Find each line below containing the word "Facebook" and copy it.

** SUPPLIED DATA follows **

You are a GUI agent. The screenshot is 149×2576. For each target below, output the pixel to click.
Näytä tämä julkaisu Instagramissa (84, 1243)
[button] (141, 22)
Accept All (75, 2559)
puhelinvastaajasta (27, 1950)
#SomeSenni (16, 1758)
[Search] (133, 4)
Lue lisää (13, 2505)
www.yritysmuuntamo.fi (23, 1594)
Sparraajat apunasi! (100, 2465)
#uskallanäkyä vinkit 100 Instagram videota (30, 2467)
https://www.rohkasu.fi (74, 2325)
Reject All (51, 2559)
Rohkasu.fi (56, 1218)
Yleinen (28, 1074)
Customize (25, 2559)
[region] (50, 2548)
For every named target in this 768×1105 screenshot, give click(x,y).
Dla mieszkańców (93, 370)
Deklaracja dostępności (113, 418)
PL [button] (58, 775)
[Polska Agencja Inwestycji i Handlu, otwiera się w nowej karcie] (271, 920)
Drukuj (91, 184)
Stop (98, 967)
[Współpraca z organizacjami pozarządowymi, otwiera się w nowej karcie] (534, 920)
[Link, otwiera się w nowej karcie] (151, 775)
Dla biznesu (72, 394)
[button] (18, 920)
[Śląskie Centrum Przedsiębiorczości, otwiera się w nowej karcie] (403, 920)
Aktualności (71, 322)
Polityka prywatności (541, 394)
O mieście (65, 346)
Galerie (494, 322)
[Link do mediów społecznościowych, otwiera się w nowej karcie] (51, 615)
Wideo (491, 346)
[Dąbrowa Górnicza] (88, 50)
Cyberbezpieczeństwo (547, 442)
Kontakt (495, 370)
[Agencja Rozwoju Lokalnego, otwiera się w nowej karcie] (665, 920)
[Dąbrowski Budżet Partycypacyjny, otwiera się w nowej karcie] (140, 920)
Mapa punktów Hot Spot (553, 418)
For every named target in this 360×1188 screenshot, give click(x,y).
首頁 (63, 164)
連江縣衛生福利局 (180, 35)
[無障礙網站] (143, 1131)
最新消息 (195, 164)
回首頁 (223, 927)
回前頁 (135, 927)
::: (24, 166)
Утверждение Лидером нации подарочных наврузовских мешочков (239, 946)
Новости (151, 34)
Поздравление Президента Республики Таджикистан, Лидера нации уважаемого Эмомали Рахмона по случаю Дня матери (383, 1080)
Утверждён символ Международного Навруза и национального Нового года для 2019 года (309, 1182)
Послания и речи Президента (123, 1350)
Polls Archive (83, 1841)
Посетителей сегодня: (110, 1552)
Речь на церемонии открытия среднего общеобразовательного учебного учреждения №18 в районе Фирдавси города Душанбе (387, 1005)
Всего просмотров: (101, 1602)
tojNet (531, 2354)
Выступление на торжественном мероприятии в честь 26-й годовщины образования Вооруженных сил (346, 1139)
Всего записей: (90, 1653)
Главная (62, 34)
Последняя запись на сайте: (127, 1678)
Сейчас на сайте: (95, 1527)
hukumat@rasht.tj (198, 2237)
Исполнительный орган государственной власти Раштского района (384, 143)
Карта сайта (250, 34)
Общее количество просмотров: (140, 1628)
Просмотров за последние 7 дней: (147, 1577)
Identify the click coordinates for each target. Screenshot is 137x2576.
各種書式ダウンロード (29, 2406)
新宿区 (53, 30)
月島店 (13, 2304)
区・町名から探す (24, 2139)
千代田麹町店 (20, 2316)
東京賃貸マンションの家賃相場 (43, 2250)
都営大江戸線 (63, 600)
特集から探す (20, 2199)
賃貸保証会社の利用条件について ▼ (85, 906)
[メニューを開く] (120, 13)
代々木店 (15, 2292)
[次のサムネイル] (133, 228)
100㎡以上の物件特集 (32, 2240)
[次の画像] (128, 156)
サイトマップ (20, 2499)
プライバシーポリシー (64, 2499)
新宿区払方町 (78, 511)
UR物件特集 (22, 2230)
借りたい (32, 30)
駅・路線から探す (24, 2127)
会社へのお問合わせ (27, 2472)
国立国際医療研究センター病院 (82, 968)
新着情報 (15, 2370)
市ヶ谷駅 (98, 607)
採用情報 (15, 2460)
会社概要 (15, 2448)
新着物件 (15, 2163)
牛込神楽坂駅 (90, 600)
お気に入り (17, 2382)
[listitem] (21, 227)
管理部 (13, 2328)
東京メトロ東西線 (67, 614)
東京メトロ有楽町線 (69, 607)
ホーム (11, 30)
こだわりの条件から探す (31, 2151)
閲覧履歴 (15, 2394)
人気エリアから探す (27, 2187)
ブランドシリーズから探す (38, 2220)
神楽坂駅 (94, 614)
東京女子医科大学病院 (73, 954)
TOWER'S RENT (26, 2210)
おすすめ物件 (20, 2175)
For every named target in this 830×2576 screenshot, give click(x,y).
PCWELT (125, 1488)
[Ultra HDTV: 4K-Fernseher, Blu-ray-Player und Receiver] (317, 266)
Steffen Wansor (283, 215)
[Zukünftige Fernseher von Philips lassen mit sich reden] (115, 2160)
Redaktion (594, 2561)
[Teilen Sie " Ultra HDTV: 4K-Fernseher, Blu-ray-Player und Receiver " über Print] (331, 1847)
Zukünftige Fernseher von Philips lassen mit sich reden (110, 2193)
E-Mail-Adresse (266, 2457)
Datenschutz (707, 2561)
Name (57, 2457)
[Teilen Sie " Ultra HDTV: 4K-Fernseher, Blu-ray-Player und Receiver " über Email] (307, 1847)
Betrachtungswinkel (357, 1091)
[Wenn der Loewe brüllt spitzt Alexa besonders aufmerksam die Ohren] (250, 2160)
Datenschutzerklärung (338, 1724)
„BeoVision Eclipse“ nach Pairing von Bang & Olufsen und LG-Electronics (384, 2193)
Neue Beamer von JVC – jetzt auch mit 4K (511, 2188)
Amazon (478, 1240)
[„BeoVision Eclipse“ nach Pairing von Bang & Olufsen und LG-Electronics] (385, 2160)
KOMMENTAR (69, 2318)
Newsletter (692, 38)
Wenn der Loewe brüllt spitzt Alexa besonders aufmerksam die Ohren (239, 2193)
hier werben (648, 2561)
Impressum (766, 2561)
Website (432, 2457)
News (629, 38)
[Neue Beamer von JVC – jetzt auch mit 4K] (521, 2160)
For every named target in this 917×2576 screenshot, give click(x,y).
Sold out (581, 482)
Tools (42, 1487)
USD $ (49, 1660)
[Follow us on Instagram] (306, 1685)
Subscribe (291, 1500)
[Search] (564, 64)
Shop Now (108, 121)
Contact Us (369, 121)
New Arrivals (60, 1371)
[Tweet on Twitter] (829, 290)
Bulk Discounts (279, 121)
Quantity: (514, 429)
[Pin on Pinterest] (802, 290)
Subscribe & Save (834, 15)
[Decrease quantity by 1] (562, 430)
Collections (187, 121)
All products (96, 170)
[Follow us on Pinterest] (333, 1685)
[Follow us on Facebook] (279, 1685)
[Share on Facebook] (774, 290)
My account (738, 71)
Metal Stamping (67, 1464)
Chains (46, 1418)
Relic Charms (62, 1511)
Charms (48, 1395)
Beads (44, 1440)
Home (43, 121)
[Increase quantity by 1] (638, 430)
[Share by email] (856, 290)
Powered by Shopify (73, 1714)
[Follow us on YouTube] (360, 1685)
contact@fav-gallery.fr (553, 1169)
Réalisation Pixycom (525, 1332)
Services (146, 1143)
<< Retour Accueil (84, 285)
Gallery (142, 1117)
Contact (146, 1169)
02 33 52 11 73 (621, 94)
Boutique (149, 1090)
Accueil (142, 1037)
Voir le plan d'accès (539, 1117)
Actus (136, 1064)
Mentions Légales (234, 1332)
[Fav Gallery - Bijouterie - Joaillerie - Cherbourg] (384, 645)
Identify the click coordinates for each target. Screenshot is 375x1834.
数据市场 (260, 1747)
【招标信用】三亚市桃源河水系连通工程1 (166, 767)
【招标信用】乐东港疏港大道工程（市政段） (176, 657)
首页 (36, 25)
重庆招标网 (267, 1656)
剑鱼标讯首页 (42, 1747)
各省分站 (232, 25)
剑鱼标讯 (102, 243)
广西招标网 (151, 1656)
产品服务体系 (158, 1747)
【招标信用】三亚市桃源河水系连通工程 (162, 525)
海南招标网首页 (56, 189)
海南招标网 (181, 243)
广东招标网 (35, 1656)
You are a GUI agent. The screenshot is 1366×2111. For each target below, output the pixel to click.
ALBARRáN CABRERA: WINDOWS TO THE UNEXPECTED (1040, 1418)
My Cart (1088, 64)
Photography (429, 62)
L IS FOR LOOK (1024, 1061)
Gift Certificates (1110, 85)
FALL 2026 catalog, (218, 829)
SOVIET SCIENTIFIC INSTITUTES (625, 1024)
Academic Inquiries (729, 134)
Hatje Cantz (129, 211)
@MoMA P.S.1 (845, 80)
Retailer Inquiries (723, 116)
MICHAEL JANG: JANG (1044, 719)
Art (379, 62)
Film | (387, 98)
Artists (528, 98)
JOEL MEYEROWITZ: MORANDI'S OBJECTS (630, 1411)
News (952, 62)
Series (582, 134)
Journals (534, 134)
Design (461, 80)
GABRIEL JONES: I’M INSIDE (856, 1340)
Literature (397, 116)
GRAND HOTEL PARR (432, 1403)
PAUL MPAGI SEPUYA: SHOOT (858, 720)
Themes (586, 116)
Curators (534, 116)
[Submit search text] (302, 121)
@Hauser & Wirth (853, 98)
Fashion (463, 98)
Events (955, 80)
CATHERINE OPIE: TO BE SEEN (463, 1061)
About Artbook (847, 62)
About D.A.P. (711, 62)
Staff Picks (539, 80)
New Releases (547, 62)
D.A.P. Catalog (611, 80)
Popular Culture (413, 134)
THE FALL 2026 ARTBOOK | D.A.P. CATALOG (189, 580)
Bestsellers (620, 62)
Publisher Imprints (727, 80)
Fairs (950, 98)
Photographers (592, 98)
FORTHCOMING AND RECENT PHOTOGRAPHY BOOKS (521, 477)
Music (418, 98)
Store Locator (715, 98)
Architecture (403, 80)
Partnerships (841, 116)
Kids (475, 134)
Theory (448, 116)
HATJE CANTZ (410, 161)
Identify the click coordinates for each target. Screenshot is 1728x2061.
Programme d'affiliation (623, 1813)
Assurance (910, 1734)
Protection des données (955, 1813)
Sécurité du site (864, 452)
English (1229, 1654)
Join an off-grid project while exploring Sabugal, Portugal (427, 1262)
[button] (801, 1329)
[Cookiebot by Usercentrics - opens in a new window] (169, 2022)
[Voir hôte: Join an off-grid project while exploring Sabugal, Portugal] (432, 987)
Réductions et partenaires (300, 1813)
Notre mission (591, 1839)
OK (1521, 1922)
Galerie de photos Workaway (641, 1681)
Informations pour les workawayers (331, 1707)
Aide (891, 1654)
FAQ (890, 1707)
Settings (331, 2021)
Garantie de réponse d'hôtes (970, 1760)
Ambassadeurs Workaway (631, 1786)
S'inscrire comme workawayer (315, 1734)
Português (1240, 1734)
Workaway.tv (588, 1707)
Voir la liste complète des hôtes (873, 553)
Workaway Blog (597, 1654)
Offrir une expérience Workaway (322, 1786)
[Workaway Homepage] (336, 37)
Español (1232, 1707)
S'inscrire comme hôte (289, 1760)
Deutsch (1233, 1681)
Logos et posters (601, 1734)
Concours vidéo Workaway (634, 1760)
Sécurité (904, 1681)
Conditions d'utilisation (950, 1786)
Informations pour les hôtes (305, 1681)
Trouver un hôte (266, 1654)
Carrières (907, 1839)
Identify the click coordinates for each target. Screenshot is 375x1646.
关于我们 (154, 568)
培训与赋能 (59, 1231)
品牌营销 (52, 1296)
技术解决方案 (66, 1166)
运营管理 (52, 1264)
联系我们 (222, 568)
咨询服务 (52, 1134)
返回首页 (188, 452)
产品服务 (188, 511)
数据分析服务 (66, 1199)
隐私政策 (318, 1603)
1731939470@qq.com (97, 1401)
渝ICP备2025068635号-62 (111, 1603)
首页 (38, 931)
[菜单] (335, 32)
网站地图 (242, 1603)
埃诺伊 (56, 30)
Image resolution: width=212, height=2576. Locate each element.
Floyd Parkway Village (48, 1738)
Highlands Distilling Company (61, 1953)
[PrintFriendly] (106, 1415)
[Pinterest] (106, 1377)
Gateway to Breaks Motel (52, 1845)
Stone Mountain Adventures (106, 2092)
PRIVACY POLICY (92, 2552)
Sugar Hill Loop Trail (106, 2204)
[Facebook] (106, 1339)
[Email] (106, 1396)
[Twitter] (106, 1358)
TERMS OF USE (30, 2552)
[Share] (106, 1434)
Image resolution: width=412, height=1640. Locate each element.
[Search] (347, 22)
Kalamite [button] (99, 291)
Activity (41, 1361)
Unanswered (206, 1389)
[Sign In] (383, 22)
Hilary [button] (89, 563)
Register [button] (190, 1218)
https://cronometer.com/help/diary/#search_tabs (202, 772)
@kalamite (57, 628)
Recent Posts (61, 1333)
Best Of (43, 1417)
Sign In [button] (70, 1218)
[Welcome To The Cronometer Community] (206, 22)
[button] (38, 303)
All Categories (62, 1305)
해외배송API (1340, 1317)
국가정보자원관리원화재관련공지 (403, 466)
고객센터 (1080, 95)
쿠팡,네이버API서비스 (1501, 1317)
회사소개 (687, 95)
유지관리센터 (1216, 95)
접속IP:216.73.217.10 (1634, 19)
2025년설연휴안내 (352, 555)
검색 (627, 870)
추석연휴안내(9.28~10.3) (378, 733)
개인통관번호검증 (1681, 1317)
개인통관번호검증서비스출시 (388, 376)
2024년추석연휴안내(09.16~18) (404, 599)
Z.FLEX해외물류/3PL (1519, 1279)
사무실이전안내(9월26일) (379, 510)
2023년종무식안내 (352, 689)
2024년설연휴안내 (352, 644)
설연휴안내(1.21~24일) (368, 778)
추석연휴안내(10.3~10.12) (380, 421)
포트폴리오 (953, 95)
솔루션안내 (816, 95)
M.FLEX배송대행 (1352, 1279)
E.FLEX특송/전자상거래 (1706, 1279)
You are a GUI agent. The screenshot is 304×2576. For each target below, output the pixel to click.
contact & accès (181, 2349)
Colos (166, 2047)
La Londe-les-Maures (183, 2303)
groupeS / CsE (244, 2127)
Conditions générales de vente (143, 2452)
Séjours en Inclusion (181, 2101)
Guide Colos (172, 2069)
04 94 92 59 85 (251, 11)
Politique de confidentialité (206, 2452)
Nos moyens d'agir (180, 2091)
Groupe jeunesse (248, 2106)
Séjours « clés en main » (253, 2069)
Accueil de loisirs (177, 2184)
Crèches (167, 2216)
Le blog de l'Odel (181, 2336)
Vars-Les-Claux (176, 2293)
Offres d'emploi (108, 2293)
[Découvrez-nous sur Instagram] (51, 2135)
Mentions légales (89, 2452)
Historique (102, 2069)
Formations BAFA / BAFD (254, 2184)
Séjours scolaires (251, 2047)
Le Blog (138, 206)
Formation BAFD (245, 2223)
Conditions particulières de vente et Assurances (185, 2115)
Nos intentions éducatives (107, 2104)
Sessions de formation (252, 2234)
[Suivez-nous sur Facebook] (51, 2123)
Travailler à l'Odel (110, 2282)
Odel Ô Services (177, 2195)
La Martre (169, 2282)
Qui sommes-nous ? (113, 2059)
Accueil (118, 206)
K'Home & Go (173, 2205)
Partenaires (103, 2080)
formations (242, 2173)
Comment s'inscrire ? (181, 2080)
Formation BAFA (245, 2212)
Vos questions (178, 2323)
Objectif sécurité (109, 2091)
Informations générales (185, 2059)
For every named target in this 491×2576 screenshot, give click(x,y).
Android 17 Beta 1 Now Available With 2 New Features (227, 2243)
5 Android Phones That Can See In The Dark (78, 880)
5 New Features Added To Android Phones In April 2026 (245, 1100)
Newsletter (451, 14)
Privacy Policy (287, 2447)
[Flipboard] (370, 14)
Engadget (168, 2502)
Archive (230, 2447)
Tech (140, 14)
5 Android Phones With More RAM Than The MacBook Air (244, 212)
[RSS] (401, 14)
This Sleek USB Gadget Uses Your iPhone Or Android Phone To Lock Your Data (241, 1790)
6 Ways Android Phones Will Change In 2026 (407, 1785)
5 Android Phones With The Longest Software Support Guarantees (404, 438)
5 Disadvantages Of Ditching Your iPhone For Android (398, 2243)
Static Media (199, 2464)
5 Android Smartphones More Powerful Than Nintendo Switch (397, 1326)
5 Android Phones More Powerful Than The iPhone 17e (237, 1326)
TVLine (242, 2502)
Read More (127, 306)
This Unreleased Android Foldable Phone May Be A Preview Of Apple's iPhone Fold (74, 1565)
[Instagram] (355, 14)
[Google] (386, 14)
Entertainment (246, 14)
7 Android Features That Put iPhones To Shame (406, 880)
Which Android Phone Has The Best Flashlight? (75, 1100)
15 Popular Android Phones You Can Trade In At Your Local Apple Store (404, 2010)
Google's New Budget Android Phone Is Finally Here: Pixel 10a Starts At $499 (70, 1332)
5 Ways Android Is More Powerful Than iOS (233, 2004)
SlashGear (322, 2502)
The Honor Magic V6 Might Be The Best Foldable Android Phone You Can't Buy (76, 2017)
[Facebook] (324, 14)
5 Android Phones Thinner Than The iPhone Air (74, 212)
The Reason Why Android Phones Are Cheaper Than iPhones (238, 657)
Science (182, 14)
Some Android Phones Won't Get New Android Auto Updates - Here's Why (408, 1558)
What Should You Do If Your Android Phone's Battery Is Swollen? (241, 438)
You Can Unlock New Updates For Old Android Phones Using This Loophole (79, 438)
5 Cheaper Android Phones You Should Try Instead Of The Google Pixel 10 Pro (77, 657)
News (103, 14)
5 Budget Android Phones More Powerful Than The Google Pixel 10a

** End of SUPPLIED DATA **

RESULT OF THE TASK:
[Follow us on Facebook] (279, 1685)
[Share on Facebook] (774, 290)
[Facebook] (106, 1339)
[Suivez-nous sur Facebook] (51, 2123)
[Facebook] (324, 14)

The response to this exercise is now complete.